A few day later, the light came on again. Sure enough, the fluid level was low. I added a little more fluid. 
Now the light is on again. I looked at every caliper and there are no obvious signs of leakage. Everywhere I could see under the reservoir looked clean and dry as well. There are no puddles forming under the car.

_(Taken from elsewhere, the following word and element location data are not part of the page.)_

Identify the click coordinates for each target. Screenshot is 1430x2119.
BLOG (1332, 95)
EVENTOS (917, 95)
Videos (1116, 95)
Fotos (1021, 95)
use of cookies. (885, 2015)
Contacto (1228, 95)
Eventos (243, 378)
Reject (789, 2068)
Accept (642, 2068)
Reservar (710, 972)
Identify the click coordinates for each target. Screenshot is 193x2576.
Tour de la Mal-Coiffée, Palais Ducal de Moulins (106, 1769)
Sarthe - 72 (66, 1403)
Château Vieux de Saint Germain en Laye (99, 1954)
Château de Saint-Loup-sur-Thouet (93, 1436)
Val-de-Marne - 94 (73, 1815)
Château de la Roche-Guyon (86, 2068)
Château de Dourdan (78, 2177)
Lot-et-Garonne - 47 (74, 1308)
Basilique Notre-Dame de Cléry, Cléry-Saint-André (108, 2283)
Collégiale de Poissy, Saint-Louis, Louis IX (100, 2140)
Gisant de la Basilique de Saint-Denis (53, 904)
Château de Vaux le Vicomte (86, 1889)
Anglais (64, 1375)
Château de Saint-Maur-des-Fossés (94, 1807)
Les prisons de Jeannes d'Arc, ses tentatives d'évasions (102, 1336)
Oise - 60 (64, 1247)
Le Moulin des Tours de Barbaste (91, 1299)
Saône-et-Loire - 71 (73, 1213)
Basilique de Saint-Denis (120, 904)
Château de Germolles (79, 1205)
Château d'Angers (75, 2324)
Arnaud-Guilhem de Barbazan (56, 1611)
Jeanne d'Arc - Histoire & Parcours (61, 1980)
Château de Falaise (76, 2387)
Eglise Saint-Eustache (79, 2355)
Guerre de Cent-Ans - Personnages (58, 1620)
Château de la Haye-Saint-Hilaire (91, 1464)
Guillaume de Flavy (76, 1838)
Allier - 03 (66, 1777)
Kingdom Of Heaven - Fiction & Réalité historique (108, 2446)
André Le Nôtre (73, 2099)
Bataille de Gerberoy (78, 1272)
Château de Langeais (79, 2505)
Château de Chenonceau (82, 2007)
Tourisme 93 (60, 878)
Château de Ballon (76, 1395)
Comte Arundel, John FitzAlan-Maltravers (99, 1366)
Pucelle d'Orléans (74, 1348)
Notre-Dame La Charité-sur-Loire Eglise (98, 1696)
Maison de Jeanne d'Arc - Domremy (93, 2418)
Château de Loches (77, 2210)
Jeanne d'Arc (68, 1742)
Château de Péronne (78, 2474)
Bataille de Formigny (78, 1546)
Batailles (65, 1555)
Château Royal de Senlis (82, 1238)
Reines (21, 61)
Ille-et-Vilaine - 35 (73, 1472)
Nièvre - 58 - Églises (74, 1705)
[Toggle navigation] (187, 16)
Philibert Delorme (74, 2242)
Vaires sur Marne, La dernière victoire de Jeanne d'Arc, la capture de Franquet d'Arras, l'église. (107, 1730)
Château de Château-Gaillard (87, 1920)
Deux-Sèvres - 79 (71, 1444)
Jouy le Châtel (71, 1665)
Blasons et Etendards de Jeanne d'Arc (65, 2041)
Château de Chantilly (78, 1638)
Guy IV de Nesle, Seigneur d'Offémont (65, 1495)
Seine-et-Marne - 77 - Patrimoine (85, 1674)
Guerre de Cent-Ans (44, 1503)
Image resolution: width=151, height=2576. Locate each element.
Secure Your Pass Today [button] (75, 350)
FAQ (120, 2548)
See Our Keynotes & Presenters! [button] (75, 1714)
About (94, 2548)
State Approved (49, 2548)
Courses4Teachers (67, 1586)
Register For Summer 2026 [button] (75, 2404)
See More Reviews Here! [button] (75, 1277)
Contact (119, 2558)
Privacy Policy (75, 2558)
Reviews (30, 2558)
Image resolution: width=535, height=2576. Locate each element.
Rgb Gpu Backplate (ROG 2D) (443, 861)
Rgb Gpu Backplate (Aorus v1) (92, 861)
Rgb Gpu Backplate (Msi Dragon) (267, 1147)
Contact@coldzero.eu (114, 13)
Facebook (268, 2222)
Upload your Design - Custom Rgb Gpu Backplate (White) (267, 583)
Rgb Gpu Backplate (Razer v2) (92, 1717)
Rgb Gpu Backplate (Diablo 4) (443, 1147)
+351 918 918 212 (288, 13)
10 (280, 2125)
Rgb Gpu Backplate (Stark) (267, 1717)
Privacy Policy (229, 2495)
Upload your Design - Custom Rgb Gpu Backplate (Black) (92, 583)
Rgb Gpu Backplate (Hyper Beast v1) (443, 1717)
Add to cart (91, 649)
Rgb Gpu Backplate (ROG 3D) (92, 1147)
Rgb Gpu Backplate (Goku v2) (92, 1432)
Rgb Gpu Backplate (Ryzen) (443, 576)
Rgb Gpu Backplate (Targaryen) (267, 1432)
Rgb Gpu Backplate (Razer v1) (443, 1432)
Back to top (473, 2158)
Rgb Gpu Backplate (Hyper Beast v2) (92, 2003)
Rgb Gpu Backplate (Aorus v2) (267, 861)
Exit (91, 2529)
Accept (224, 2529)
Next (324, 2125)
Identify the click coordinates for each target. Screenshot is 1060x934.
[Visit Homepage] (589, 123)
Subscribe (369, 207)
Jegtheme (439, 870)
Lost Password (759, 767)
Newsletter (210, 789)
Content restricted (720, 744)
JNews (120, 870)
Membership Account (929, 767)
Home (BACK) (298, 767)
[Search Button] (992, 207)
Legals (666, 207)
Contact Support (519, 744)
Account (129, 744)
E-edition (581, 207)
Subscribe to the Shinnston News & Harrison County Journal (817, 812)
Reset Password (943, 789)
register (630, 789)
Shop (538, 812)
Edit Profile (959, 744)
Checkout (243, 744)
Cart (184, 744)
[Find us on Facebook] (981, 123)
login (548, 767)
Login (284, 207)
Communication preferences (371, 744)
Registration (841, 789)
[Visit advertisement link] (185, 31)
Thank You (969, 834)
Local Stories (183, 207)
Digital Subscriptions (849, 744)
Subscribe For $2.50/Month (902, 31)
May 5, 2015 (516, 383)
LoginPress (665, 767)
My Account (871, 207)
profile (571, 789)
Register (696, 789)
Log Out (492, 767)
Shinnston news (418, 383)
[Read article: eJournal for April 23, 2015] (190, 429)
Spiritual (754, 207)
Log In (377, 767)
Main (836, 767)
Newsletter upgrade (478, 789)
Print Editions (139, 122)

Where the hell is the brake fluid going??
Is there some chamber in the brake booster that the master cylinder can fill if leaking?


----------



## Banditt007 (Oct 23, 2002)

*Re: MK4 - Losing brake fluid (xxfmulder)*

if the seal fails, where the master cylinders push rod goes into the brake booster...the brake boosters vacuum will suck the fluid out of the master and deposit it in the bottom of the brake booster. def follow each line from the master cylinder all the way to the caliper. if no leaks found this is most definitly where you are losing it from. turn the car off, and remove the vacuum line that attaches to the brake booster. look in there w/ a flash light...better yet stuff something in there line string or a coat hanger to get to the bottom of it, pull it out. everything in there should be bone dry. if its not that seal on the master clylinder went and you need a new master cylinder/rebuilt one. currently i am unaware of any master cylinder rebuild kits available.


----------



## xxfmulder (Jun 6, 2001)

*Re: MK4 - Losing brake fluid (Banditt007)*

Does the brake booster need to be replaced as well if it did get filled up with brake fluid?


----------



## Banditt007 (Oct 23, 2002)

*Re: MK4 - Losing brake fluid (xxfmulder)*

nope dosent need to be replaced. just syphon out the brake fluid that is collected in it.


----------